The second stage of the Design Thinking process is to define the user’s needs and problems. Having gathered all the necessary and relevant data during the research process completed in the Empathising stage, we move on to summarising all this data into user personas.

Simply put, a user persona is a fictional representation of your ideal customer.

After conducting user research, we put together the data gathered and build our personas as to include the potential users’ needs, wants, pain points and behaviours.

We say “fictional”, but a user persona is based on real data. We never assume things about our users, so all the information that is presented must be taken from real user research. The reason why we create user personas is to make sure we build for our users, and not ourselves.
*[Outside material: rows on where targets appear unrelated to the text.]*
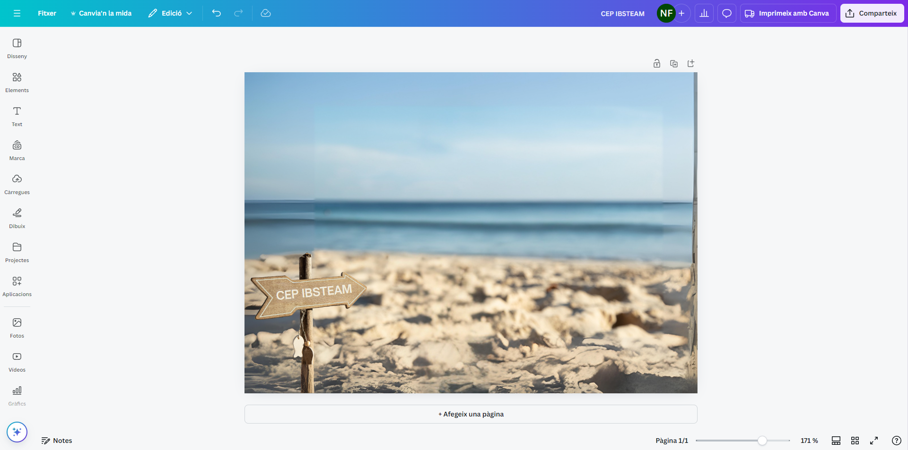The height and width of the screenshot is (450, 908).
Task: Click the Comparteix share button
Action: (872, 13)
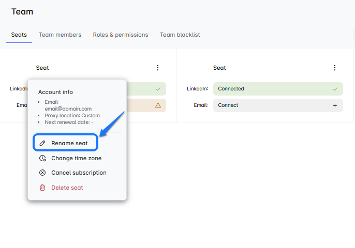Screen dimensions: 355x248
Task: Click the email@domain.com text in Account info
Action: pos(68,109)
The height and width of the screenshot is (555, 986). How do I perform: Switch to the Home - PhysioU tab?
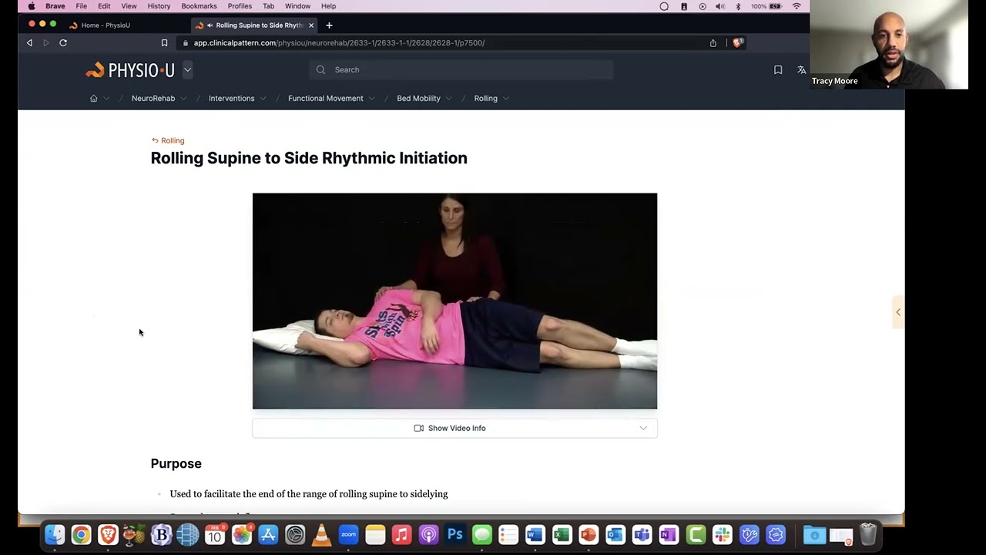pos(106,25)
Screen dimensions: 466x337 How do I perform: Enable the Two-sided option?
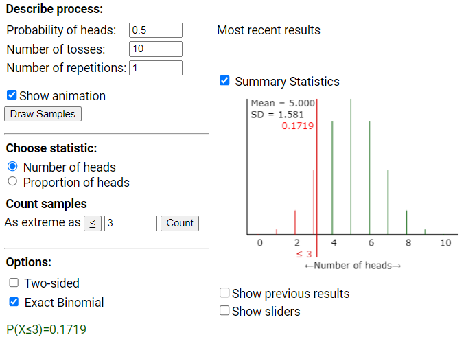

Here’s an example of a user persona built for a mobile application aimed to help people contribute easily to solving the climate change issue.

User persona example

So let’s take each part separately and see what each section is supposed to focus on.

General Information

We start by displaying some general information about our persona, such as:

  • Name (fictional)
  • Location (where they are living now)
  • Age
  • Job position
  • Any other detail you feel is relevant to be included in this section.

About

After we look at the data gathered through user research, we can add a text describing the user persona. This way, we build a story behind the persona, which brings us even closer to the potential user base of our product.

Attribute Scale

An attribute scale is very useful when designing a product, as it offers us a more clear overview of our users’ personality traits, as well as level of expertise when it comes to using technology. This way, we ensure we build a product that truly helps people achieve their goals. By recording and summarising this kind of information in a user persona, we create more background for our potential users, which helps us define clearer goals and prioritise feature for our design.

Wants & Needs

When we design for our users, we want to really understand what they want to achieve and what are their needs regarding this. In this case, we can see that our user persona wants to see more involvement from people around her, she wants to act now as best as she can, and needs to raise awareness of the fact that climate change is a real issue nowadays. By understanding this, we can build a clear overview of what we must design in order to help her achieve these goals.

Pain Points

While our target users have certain wants, they also have issues that they have encountered in regards to the topic that you are researching. We call these pain points and they also help define our priorities when building a product. For this user persona, she is frustrated when she cannot find enough information online about climate change, and she feels the effects of climate change through heatwaves, decreasing air quality and much warmer weather. What we can conclude from this is that our product (mobile app in this case) must ensure that our users are able to easily find the information they are looking for when they need it, which would reduce their frustrations considerably.

Reasons to Use Our Product

Another useful section when building a user persona is the one dedicated to reasons for which a person might use our product. Taking this example, Zoe would use this mobile app to find more information about climate change (Remember how she stated that she is frustrated when she doesn’t find the information she needs?), to document herself about the state of Earth’s climate and to see how she can get involved. This confirms our design priorities once again — the fact that our mobile app must offer users all the information they need about climate change and how they can get involved whenever they feel the need to.